> **WHAT YOU NEED TO DO**: Exact copies of all the entries are required.

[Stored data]
Start of Block
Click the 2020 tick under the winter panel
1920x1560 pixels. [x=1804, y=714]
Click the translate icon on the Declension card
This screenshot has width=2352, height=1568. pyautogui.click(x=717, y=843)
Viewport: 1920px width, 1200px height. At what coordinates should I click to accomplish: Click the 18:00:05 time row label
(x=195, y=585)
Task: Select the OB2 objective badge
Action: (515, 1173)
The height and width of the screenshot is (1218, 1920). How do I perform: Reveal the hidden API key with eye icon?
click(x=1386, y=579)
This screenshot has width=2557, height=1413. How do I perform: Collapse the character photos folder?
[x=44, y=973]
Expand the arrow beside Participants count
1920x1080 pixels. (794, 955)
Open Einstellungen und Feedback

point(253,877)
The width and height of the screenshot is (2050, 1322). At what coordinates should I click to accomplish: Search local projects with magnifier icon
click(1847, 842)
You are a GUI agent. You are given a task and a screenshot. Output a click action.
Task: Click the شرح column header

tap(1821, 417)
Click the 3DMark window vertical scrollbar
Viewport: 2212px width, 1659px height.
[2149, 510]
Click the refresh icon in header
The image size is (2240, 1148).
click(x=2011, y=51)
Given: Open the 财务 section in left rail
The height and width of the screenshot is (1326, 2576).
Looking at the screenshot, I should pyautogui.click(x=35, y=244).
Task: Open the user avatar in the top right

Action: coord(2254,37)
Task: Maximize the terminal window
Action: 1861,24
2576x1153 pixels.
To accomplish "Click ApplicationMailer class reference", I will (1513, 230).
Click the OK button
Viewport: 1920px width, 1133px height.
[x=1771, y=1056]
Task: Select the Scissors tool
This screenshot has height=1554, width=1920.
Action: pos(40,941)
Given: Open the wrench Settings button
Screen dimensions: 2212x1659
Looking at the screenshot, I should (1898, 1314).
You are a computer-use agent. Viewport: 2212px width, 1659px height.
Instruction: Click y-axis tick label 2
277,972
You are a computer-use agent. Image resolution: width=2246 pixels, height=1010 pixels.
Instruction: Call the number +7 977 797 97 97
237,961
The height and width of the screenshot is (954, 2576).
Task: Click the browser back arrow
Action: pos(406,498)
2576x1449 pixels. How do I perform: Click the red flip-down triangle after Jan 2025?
End of Block
> **SOLUTION TO THIS TASK**:
Click the 2020 tick under the winter panel
1920x1560 pixels. [x=1804, y=714]
Click the translate icon on the Declension card
This screenshot has width=2352, height=1568. pyautogui.click(x=717, y=843)
Viewport: 1920px width, 1200px height. At what coordinates should I click to accomplish: Click the 18:00:05 time row label
(x=195, y=585)
Task: Select the OB2 objective badge
Action: (515, 1173)
The height and width of the screenshot is (1218, 1920). How do I perform: Reveal the hidden API key with eye icon?
click(x=1386, y=579)
This screenshot has width=2557, height=1413. How do I perform: Collapse the character photos folder?
[x=44, y=973]
Expand the arrow beside Participants count
1920x1080 pixels. (794, 955)
Open Einstellungen und Feedback

point(253,877)
The width and height of the screenshot is (2050, 1322). At what coordinates should I click to accomplish: Search local projects with magnifier icon
click(1847, 842)
You are a GUI agent. You are given a task and a screenshot. Output a click action.
Task: Click the شرح column header

tap(1821, 417)
Click the 3DMark window vertical scrollbar
Viewport: 2212px width, 1659px height.
[2149, 510]
Click the refresh icon in header
The image size is (2240, 1148).
click(x=2011, y=51)
Given: Open the 财务 section in left rail
The height and width of the screenshot is (1326, 2576).
Looking at the screenshot, I should pyautogui.click(x=35, y=244).
Task: Open the user avatar in the top right

Action: coord(2254,37)
Task: Maximize the terminal window
Action: 1861,24
2576x1153 pixels.
To accomplish "Click ApplicationMailer class reference", I will (1513, 230).
Click the OK button
Viewport: 1920px width, 1133px height.
[x=1771, y=1056]
Task: Select the Scissors tool
This screenshot has height=1554, width=1920.
Action: pos(40,941)
Given: Open the wrench Settings button
Screen dimensions: 2212x1659
Looking at the screenshot, I should (1898, 1314).
You are a computer-use agent. Viewport: 2212px width, 1659px height.
Instruction: Click y-axis tick label 2
277,972
You are a computer-use agent. Image resolution: width=2246 pixels, height=1010 pixels.
Instruction: Call the number +7 977 797 97 97
237,961
The height and width of the screenshot is (954, 2576).
Task: Click the browser back arrow
Action: pos(406,498)
2576x1449 pixels. How do I perform: Click the red flip-down triangle after Jan 2025?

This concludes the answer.